Typically, this passive mind is seen as a hindrance to development as it discourages individual success. It makes community members rely too much on social networks instead of actively trying to improve individual livelihoods, and thus creates a ‘budaya minta’, a ‘culture of asking’. Relatively highly educated youth in Ngada are often critical of this so-called ‘village mentality’.

Educated young people in Ngada are rather vague about their own role in changing this mentality. Twenty-three-year-old Anis tells me: ‘I think that by talking to people I can encourage them to be more active and creative; to think outside the box.’ On another occasion, Echiel, aged 25, says: ‘Things would already be better if people start to bring a little money to the bank, in case of emergencies, so they don’t have to go around asking for help...You know, it’s just a matter of mentality.’ Young people thus believe a new mentality would be more productive, but they do not have clear result-driven strategies to create this new mentality. Remarks about the village mentality are therefore most often meant as a reference to their own educated background, as opposed to that of relatively uneducated farmers and their reliance on a ‘culture of asking’. Paradoxically, this mentality is strongly embedded in the social networks and obligations of Ngada, which not only enable young people to pursue their education in the first place, but also provides a safety net during their difficult transition from education to work.

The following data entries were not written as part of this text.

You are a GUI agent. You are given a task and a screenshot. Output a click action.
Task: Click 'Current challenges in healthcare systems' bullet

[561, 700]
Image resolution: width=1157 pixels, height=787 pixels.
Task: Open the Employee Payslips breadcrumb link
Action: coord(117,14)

There is a tension between educated young people’s criticism of a village mentality and the actual position of these young people in Ngada. On the one hand, they need their social networks for their daily needs, but on the other hand, they criticise other villagers who rely on these networks much as they do. The educated young people do not seem to realise the irony of this situation. They take it for granted that they can rely on these networks, as their current position is just a phase. Meanwhile, their social networks also accept their roles as supporters, for educated young people are widely considered to be the ‘future’ of the community, as the bearers of development.  

Anis, Maria, Marcus, Alfons and Echiel are just some of the many young people who actively try to pursue, through their own ideals and dreams, a better life for themselves and the community. They might be opportunistic entrepreneurs or aspire to typical government jobs, yet their expressed ambitions transcend popular beliefs about uninspired and lazy bureaucrats. But at the same time, these ideals, so explicitly expressed in the Catholic Church workshop, challenge the same networks that they are dependent upon. 

While education should be encouraged as a means to empower young people, and young people who wish to make a significant contribution to society should be admired, their criticism on the local mentality brings to the fore some fundamental questions. Will young people in the future still be supported by expansive social networks while undertaking their education, or during their transition to work? Or will these networks have changed under pressure of ideas about new mentalities? These questions—among others—are a reminder that while increased access to education might be a means to economic development, it also creates new social challenges.